Nul doute que le passage au Grand Journal d’Antoine De Caunes aura permis à RIVAL SONS de toucher un certain public, voire tout simplement de se faire connaître. A ce moment-là, le groupe sortait "Great Western Valkyrie" et commençait à tourner activement. Ils doivent interrompre leur tournée pour assurer la première partie de Lenny KRAVITZ (ce qui, vous l’avouerez, ne se refuse pas, surtout quand c’est ce-dernier qui vous réclame). Ils reprennent la route en tête d’affiche. Et ensuite, la formation allait voler la vedette tous les soirs à un DEEP PURPLE moribond, incapable de se déchirer pour prendre le dessus sur la furie qui chauffait la salle pour eux.
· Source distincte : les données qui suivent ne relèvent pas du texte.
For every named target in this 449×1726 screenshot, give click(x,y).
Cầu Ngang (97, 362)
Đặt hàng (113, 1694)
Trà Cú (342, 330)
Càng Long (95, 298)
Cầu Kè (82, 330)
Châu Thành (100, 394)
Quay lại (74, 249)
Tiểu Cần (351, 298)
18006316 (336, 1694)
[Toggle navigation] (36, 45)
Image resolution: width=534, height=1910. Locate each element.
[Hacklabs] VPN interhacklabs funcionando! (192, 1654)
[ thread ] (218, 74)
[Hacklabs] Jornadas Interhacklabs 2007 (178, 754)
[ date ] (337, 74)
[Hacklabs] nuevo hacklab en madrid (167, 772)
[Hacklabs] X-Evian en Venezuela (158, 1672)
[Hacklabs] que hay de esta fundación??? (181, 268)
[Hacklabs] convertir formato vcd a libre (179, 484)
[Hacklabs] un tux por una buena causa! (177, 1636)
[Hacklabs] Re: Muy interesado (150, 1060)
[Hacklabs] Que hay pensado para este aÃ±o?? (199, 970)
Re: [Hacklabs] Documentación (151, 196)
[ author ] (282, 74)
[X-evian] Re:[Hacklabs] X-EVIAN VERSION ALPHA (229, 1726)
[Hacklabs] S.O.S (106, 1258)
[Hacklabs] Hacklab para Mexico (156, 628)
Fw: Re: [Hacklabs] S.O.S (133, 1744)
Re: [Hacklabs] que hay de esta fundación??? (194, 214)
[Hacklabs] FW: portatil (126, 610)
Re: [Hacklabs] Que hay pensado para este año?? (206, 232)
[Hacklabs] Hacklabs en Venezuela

Il faut dire, la scène est l’un des domaines privilégié de RIVAL SONS. Pour faire simple, ça déchire sa mère. C’est vif, dur, puissant. On prend peur pour Jay Buchanan, on se demande s’il va terminer le concert ou y laisser la vie tant il se donne et ce, même malade (les chanceux les ayant vu au Ninkasi Kao de Lyon en avril 2015 devraient s’en souvenir). Et avec cette suractivité scénique, on peut légitimement se demander comment ils font pour enregistrer un nouvel album autrement que sur la route.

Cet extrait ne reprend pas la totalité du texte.